Lira Defense Likely Injected Up to $17 Billion This Month... Net Foreign Exchange Reserves Expected to Be Negative
[Asia Economy Reporter Park Byung-hee] The Turkish lira, which had been plummeting, sharply rebounded this week, revealing a rapid decline in Turkey's foreign exchange reserves. Analysts suggest that the lira's rebound is due to active intervention by the central bank. Concerns over a Turkish foreign exchange crisis are intensifying.
The lira hit an all-time low of 18.4 lira per dollar on the 20th. At that time, the lira had depreciated by as much as 60% against the dollar this year. As the lira continued to plunge, President Recep Tayyip Erdogan announced late that day that measures would be taken to protect lira deposits, after which the lira's value soared. On the 22nd (local time), the lira recovered to the 12 lira per dollar level.
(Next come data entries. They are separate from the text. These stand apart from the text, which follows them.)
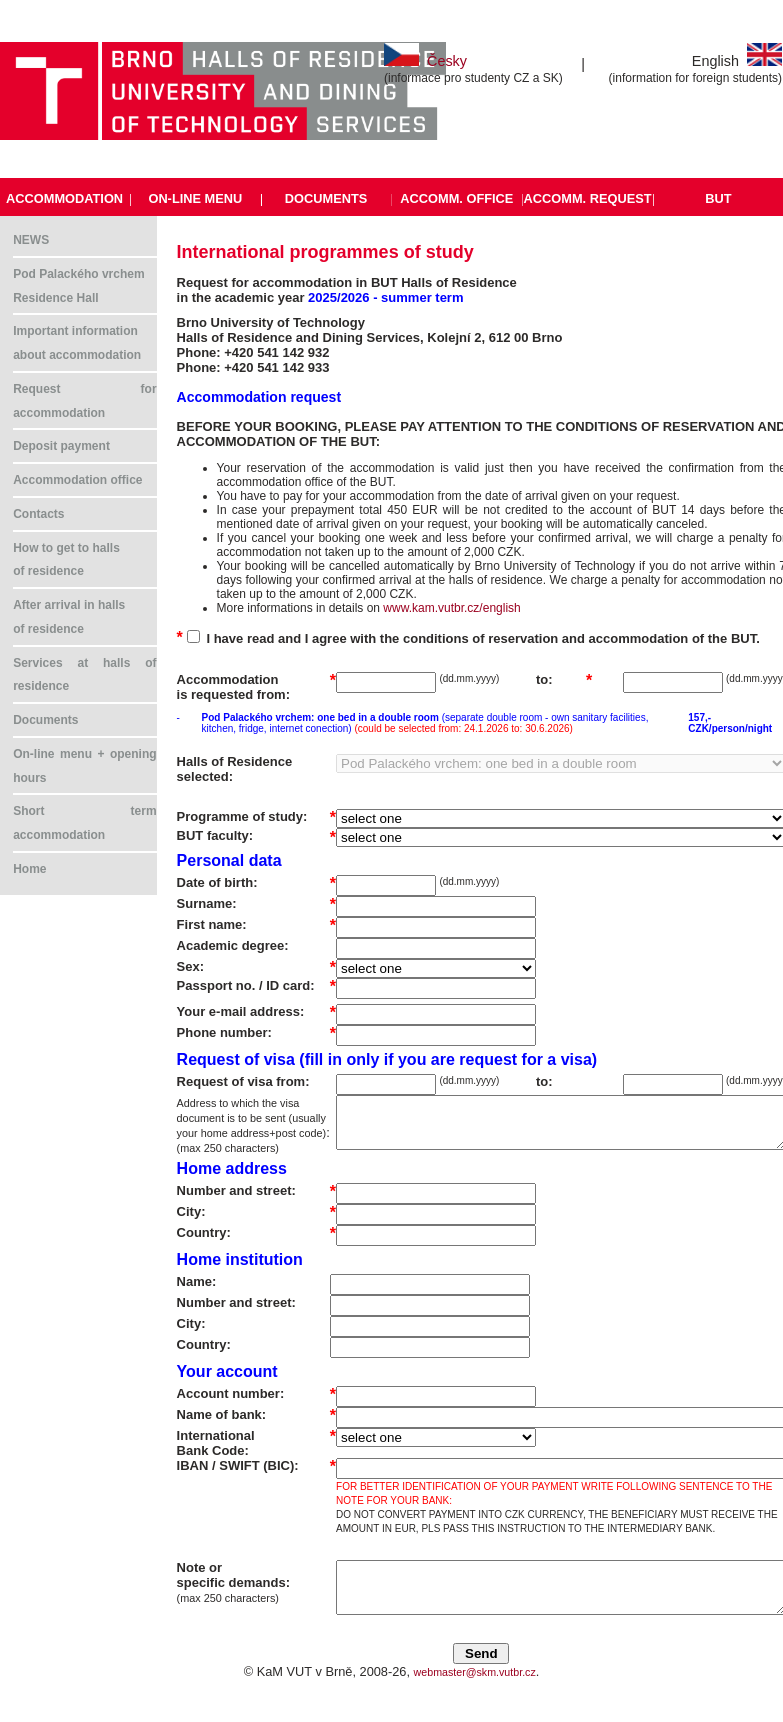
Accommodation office (77, 480)
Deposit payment (61, 446)
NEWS (31, 240)
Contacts (38, 514)
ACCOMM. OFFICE (456, 198)
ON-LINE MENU (195, 198)
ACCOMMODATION (64, 198)
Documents (45, 720)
On the surface, President Erdogan's statement about protecting lira deposits appears to have led to the lira's sharp rise in value.
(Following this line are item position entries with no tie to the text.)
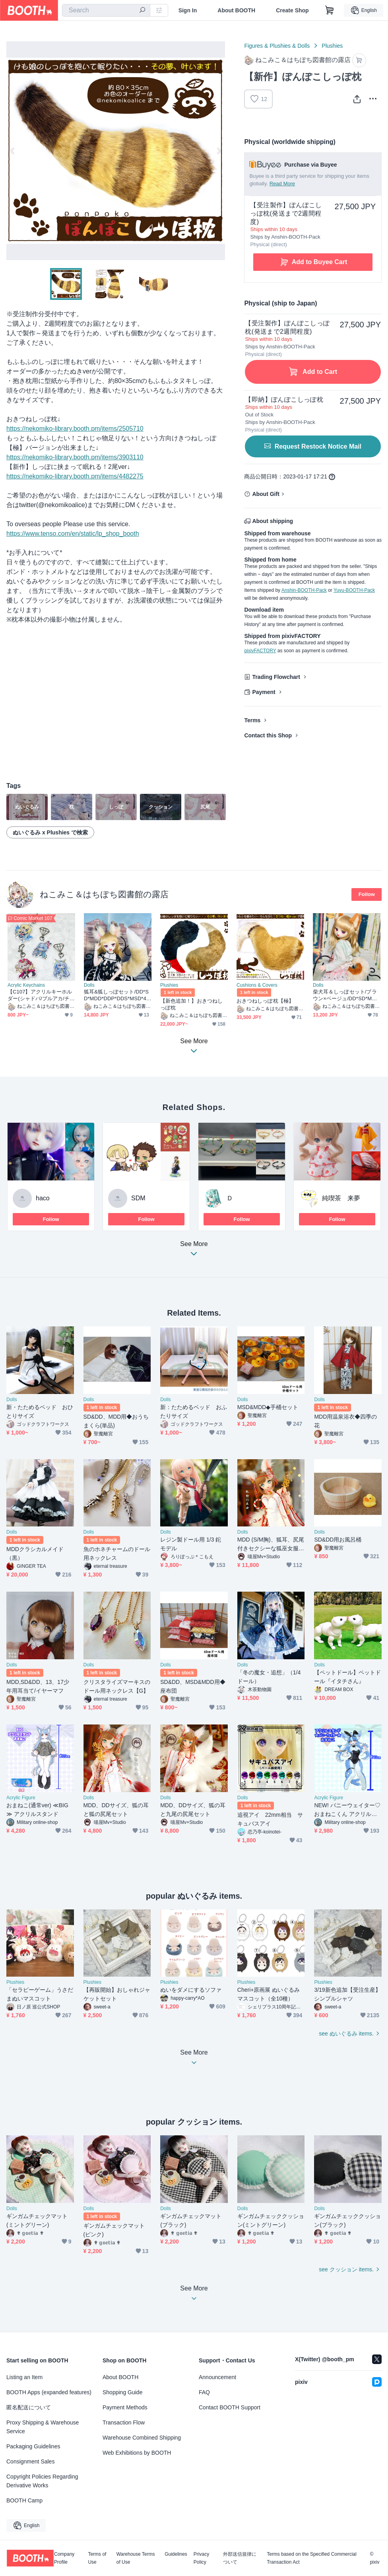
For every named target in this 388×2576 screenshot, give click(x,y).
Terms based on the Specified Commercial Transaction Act (311, 2558)
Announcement (217, 2377)
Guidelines (176, 2554)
However, in reality, it was revealed that the Turkish central bank actively intervened in the market by releasing its dollar holdings to boost the lira.
According to a foreign news report on the day, Turkey's net foreign exchange reserves decreased by $5.9 billion between the 20th and 21st, and the net foreign exchange reserves balance has now shrunk to minus $5.1 billion. Net foreign exchange reserves refer to foreign exchange reserves excluding swap agreements with foreign central banks.
An analyst who requested anonymity estimated that the central bank released about $6.9 billion in dollars between the 20th and 21st. He pointed out, "Turkish banks are working together to highlight President Erdogan's statement on protecting lira deposits." Encouraged by the lira's rebound, President Erdogan said on the 22nd that Turkey is winning the financial war.
President Erdogan said, "We are fighting those who try to suppress us with inflation and interest rates," adding, "Given the current situation, we will achieve the desired outcome."
Market estimates suggest that the central bank's intervention in the foreign exchange market this month alone amounts to $15 billion to $17 billion. Credit rating agency Fitch downgraded Turkey's credit rating outlook to negative earlier this month and warned that if the central bank's interventions to support the lira continue, Turkey's already vulnerable foreign exchange reserves will become even more fragile.
The Bank of Korea signed a $2 billion currency swap agreement with the Turkish central bank in August. The Bank of Korea explained that the impact of the Turkish lira's plunge on the domestic market is not significant. Since Turkey procures won funds through the swap and later repays them in won, it is unrelated to the exchange rate.
Meanwhile, the Turkish central bank has not officially announced any intention to intervene in the foreign exchange market this week. It has also not confirmed whether it released dollars to boost the lira's value.